3. Your thus restraining prayer before God is not only inconsistent with the love, but also with the fear, of God. It is an argument that you cast off fear, as is manifest by that text, Job xv. 4. “Yea, thou easiest off fear, and restrainest prayer before God.” While you thus live in the transgression of so plain a command of God, you evidently show, that there is no fear of God before your eyes. Psal. xxxvi. 1. “The transgression of the wicked saith within my heart, that there is no fear of God before his eyes.”

4. Consider how living in such a neglect is consistent with leading a holy life. We are abundantly instructed in Scripture, that true Christians do lead a holy life; that without holiness no man shall see the Lord, Heb. xii. 14. and that every one that hath this hope in him, purifieth himself, even’ as Christ is pure, 1 John iii. 3. In Prov. xvi. 17. it is said, The highway of the upright is to depart from evil, i. e. the common beaten road in which all the godly travel. To the like purpose is Isa. xxxv. 8. “A highway shall be there, and a way, and it shall be called the way of holiness; the unclean shall not pass over it, but it shall be for those:” i. e. those redeemed persons spoken of in the foregoing verses. It is spoken of in Rom. viii. 1. as the character of all believers, that they walk not after the flesh, but after the spirit.

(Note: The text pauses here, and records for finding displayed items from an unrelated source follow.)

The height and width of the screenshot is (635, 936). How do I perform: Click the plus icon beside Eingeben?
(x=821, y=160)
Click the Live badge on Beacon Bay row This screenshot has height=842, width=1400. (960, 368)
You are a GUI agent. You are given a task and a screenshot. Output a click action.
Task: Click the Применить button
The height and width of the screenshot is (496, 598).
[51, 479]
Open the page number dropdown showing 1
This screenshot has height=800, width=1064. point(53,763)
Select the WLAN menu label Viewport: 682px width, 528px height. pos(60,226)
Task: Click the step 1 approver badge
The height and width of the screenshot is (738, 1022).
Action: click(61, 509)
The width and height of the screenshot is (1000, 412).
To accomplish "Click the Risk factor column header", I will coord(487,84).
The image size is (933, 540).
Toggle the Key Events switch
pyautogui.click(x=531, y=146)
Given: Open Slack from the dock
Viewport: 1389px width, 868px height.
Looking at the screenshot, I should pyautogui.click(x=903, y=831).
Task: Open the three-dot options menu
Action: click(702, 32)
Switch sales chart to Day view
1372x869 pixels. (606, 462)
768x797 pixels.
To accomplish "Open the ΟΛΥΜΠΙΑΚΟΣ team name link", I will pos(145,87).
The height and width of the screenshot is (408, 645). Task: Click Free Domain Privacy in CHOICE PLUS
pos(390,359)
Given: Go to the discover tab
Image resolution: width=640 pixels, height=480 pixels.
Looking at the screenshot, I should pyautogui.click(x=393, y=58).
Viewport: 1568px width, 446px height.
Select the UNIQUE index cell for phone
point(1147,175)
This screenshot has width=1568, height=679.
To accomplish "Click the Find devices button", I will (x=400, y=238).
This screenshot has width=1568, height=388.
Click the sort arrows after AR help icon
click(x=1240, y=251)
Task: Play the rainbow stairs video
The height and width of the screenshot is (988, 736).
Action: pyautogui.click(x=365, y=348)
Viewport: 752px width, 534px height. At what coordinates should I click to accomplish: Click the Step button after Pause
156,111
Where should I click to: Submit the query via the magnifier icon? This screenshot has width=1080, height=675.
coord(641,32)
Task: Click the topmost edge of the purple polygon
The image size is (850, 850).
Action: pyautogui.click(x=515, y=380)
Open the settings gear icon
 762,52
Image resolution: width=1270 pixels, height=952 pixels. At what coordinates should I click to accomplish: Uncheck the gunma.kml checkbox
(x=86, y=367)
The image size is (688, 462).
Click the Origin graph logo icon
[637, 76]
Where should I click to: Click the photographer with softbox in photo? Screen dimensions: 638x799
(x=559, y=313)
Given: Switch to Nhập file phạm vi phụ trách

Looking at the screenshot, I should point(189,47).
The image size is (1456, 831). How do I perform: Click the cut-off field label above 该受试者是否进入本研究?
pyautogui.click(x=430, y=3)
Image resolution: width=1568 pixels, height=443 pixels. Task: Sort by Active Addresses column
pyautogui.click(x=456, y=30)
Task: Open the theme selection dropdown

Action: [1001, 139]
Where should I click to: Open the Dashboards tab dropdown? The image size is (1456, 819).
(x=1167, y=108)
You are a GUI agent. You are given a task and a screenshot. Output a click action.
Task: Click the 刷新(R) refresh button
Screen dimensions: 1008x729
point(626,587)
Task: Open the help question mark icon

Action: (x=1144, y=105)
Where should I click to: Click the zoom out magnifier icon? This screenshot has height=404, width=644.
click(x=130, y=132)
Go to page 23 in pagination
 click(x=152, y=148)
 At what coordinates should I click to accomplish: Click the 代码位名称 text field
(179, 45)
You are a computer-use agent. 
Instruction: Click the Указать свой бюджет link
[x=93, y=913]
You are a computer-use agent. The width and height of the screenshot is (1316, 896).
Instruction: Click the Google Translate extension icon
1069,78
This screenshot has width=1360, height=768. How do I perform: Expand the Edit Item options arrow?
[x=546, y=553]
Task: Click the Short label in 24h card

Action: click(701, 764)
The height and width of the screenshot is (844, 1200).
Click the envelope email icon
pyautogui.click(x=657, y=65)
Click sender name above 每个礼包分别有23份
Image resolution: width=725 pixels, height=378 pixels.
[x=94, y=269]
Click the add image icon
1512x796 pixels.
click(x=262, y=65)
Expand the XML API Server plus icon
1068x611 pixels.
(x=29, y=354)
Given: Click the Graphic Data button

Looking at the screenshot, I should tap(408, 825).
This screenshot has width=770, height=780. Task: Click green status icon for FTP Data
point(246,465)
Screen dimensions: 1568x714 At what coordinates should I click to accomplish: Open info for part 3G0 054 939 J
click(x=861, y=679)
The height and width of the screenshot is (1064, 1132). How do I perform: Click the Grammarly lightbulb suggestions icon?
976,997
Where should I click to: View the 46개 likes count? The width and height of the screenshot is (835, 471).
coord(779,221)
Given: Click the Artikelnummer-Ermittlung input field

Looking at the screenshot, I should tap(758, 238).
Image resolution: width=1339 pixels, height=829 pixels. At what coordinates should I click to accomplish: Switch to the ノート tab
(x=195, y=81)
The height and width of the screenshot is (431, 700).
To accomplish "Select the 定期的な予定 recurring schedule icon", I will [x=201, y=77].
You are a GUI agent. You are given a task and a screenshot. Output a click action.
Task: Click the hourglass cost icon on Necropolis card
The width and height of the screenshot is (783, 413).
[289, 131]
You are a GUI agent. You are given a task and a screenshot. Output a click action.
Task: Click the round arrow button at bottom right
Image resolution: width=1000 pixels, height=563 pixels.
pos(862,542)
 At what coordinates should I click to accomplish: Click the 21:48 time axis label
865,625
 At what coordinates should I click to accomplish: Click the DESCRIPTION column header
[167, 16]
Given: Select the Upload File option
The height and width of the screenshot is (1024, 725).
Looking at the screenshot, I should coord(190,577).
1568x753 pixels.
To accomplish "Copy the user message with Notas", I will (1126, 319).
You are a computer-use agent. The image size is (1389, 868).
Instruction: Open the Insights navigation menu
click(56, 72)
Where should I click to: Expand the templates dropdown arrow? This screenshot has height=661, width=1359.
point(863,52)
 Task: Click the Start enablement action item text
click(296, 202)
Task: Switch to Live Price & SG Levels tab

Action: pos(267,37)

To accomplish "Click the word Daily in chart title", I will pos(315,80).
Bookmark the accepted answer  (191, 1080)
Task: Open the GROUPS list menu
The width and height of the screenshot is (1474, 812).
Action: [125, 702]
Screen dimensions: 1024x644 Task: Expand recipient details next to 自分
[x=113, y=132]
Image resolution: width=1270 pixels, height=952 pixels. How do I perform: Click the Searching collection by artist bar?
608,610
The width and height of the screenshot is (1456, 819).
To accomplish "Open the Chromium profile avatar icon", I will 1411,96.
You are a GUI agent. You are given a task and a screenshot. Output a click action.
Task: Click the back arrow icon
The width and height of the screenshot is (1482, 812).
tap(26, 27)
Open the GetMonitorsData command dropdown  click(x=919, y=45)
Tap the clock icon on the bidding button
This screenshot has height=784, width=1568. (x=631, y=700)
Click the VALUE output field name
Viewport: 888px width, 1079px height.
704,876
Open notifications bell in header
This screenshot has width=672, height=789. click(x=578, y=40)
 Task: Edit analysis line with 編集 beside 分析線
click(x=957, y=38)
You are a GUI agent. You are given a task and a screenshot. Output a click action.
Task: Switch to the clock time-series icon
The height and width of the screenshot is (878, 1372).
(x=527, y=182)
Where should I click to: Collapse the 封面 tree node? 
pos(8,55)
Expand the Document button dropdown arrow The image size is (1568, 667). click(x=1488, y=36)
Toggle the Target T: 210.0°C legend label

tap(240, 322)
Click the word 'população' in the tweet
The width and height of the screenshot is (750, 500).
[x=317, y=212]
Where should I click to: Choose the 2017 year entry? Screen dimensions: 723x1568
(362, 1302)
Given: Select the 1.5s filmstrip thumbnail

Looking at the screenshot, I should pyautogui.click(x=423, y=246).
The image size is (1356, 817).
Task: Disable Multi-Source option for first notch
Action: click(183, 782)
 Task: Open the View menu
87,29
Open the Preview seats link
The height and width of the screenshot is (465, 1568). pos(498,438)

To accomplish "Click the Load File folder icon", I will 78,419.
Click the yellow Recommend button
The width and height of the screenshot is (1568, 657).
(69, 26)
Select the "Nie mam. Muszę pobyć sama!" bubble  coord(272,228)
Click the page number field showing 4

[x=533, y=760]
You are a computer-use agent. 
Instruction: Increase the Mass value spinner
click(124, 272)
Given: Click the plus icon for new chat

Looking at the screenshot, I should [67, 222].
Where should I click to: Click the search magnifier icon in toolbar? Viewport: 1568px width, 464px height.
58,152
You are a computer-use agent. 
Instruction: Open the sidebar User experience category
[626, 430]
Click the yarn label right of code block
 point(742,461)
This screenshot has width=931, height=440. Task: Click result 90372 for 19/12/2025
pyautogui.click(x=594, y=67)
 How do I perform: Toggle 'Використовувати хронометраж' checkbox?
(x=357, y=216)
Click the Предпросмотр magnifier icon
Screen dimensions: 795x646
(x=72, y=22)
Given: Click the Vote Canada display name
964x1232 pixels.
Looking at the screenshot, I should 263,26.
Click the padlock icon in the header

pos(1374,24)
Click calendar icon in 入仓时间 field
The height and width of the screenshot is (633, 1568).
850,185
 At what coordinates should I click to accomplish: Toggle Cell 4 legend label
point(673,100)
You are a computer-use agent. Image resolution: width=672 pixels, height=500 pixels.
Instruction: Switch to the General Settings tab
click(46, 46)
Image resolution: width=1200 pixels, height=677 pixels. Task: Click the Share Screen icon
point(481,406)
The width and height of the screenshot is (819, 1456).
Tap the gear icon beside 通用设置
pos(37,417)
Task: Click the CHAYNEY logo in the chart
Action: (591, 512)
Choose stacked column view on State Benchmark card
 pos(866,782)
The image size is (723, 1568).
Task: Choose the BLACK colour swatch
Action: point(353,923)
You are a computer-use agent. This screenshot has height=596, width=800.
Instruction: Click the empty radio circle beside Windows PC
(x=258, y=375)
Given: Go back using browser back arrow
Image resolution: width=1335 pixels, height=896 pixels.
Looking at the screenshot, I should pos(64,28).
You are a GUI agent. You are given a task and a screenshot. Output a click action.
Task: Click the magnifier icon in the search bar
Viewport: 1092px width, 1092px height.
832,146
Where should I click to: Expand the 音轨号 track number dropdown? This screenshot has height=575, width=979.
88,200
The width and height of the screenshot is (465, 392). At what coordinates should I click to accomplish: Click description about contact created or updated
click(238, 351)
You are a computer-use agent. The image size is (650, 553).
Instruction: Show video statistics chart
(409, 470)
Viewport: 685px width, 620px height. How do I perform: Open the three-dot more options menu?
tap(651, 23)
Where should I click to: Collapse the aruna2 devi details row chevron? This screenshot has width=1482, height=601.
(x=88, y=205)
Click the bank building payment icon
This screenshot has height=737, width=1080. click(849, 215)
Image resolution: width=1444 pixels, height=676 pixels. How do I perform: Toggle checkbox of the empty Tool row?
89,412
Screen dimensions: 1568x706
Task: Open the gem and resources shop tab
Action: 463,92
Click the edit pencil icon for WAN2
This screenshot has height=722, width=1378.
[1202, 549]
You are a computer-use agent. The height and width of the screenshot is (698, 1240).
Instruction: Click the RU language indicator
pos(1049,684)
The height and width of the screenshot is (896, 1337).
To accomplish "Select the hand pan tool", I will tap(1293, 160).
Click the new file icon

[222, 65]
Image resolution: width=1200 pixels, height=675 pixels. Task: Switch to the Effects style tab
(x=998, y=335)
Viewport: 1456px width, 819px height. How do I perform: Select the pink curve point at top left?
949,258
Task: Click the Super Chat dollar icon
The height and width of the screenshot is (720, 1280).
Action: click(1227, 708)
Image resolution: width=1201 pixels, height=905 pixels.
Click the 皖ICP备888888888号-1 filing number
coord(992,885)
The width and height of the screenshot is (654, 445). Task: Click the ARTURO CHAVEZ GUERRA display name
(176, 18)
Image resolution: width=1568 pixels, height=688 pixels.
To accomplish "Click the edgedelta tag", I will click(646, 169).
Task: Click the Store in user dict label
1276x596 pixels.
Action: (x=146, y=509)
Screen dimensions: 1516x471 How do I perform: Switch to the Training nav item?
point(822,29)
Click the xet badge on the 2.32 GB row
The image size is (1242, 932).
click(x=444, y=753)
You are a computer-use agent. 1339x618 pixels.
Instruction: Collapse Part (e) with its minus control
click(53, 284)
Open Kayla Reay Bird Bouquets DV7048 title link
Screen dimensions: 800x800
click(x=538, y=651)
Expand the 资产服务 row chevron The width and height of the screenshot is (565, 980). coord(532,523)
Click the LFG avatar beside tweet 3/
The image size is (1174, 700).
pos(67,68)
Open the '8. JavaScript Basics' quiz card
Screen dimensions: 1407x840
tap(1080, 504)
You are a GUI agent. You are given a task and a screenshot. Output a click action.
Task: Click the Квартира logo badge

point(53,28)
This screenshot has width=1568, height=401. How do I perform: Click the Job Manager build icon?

But how is a life, in a great measure prayerless, consistent with a holy life? To lead a holy life is to lead a life devoted to God; a life of worshipping and serving God; a life consecrated to the service of God. But how doth he lead such a life who doth not so much as maintain the duty of prayer? How can such a man be said to walk by the Spirit, and to be a servant of the most high God? A holy life is a life of faith. The life that true Christians live in the world, they live by the faith of the Son of God. But who can believe that the man lives by faith who lives without prayer, which is the natural expression of faith? Prayer is as natural an expression of faith, as breathing is of life; and to say a man lives a life of faith, and yet lives a prayerless life, is every whit as inconsistent and incredible, as to say, that a man lives without breathing. A prayerless life is so far from being holy, that it is a profane life: he that lives so, lives like a heathen, who calleth not on God’s name; he that lives a prayerless life, lives without God in the world.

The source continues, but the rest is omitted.